* _Problem to solve_: Please return all the records exactly, with nothing left out.

* _Provided entries_:

▬▬▬▬▬▬

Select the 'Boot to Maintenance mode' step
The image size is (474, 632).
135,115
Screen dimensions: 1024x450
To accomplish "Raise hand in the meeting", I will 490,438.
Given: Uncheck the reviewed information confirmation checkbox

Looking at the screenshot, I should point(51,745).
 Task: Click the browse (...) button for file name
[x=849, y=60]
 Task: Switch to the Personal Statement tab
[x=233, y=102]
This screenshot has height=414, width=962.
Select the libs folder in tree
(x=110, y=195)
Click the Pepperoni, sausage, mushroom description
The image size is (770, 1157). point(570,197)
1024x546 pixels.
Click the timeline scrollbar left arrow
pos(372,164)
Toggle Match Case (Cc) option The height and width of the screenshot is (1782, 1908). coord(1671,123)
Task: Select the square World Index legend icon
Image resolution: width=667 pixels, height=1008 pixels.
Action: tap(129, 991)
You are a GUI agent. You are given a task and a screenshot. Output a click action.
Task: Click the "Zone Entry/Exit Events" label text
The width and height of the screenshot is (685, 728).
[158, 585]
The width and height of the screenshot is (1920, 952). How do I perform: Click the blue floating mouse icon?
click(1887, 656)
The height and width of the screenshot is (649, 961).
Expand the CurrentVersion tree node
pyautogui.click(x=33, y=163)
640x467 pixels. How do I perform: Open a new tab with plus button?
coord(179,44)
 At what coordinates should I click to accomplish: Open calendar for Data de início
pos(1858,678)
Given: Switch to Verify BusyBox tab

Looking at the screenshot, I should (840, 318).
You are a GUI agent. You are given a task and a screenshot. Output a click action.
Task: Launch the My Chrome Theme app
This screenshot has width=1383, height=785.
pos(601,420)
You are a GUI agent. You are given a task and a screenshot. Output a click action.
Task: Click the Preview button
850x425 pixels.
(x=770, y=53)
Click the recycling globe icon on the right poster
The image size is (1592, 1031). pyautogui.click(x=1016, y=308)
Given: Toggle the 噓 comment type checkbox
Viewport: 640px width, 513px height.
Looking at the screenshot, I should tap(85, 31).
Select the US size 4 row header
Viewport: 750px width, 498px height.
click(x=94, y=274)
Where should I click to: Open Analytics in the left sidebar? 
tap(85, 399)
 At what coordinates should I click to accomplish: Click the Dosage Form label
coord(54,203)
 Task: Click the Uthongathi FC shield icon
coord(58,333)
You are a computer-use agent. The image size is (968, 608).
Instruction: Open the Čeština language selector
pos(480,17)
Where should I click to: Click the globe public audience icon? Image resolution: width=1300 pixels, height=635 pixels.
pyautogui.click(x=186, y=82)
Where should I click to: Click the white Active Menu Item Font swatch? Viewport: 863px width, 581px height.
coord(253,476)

▬▬▬▬▬▬

* _Exercise answer_:
Select the 'Boot to Maintenance mode' step
The image size is (474, 632).
135,115
Screen dimensions: 1024x450
To accomplish "Raise hand in the meeting", I will 490,438.
Given: Uncheck the reviewed information confirmation checkbox

Looking at the screenshot, I should point(51,745).
 Task: Click the browse (...) button for file name
[x=849, y=60]
 Task: Switch to the Personal Statement tab
[x=233, y=102]
This screenshot has height=414, width=962.
Select the libs folder in tree
(x=110, y=195)
Click the Pepperoni, sausage, mushroom description
The image size is (770, 1157). point(570,197)
1024x546 pixels.
Click the timeline scrollbar left arrow
pos(372,164)
Toggle Match Case (Cc) option The height and width of the screenshot is (1782, 1908). coord(1671,123)
Task: Select the square World Index legend icon
Image resolution: width=667 pixels, height=1008 pixels.
Action: tap(129, 991)
You are a GUI agent. You are given a task and a screenshot. Output a click action.
Task: Click the "Zone Entry/Exit Events" label text
The width and height of the screenshot is (685, 728).
[158, 585]
The width and height of the screenshot is (1920, 952). How do I perform: Click the blue floating mouse icon?
click(1887, 656)
The height and width of the screenshot is (649, 961).
Expand the CurrentVersion tree node
pyautogui.click(x=33, y=163)
640x467 pixels. How do I perform: Open a new tab with plus button?
coord(179,44)
 At what coordinates should I click to accomplish: Open calendar for Data de início
pos(1858,678)
Given: Switch to Verify BusyBox tab

Looking at the screenshot, I should (840, 318).
You are a GUI agent. You are given a task and a screenshot. Output a click action.
Task: Launch the My Chrome Theme app
This screenshot has width=1383, height=785.
pos(601,420)
You are a GUI agent. You are given a task and a screenshot. Output a click action.
Task: Click the Preview button
850x425 pixels.
(x=770, y=53)
Click the recycling globe icon on the right poster
The image size is (1592, 1031). pyautogui.click(x=1016, y=308)
Given: Toggle the 噓 comment type checkbox
Viewport: 640px width, 513px height.
Looking at the screenshot, I should tap(85, 31).
Select the US size 4 row header
Viewport: 750px width, 498px height.
click(x=94, y=274)
Where should I click to: Open Analytics in the left sidebar? 
tap(85, 399)
 At what coordinates should I click to accomplish: Click the Dosage Form label
coord(54,203)
 Task: Click the Uthongathi FC shield icon
coord(58,333)
You are a computer-use agent. The image size is (968, 608).
Instruction: Open the Čeština language selector
pos(480,17)
Where should I click to: Click the globe public audience icon? Image resolution: width=1300 pixels, height=635 pixels.
pyautogui.click(x=186, y=82)
Where should I click to: Click the white Active Menu Item Font swatch? Viewport: 863px width, 581px height.
coord(253,476)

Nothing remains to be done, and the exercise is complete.